SAMARINDA: Pelaksana Tugas (Plt) Kepala Dinas Pendidikan dan Kebudayaan (Disdikbud) Samarinda, Ibnu Araby mengaku, belum semua usulan rehabilitasi sekolah yang diusulkan disetujui perbaikannya oleh Kementerian Dikbud.
Seperti kata Ibnu Araby, Senin 25 Mei 2026, usulan rehabilitasi senilai Rp1 miliar. Bisa saja, hanya mendapatkan bantuan Rp100 juta tergantung hasil pemeriksaan tim kementerian.
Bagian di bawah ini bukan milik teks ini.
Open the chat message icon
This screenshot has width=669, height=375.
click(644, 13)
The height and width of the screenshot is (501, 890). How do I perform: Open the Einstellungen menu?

Menurut Ibnu, saat ini banyak sekali sekolah di Samarinda yang butuh perbaikan. Namun dari sekian yang diusulkan, hanya beberapa yang disetujui. Saat ini baru ada 8 sekolah dari sekian yang rusak, sudah disetujui perbaikkannya. Seperti sejumlah sekolah di Kota Tepian mulai masuk tahap proses persetujuan rehabilitasi, dari Kementerian Pendidikan Dasar dan Menengah (Kemendikdasmen) melalui program rehabilitasi sekolah.
“Saat ini terdapat delapan sekolah, yang telah masuk proses pembahasan di tingkat kementerian, terdiri dari empat SD dan empat SMP,” tuturnya.
“Sekarang ada beberapa sekolah yang sudah disetujui, tapi masih terus dalam pembahasan di kementerian,” ujarnya.
Untuk jenjang SMP, beberapa sekolah yang telah masuk tahap tindak lanjut di antaranya SMP Negeri 17 Samarinda, SMP Negeri 2 Samarinda, SMP Negeri 37 Samarinda, serta satu sekolah swasta Muhammadiyah.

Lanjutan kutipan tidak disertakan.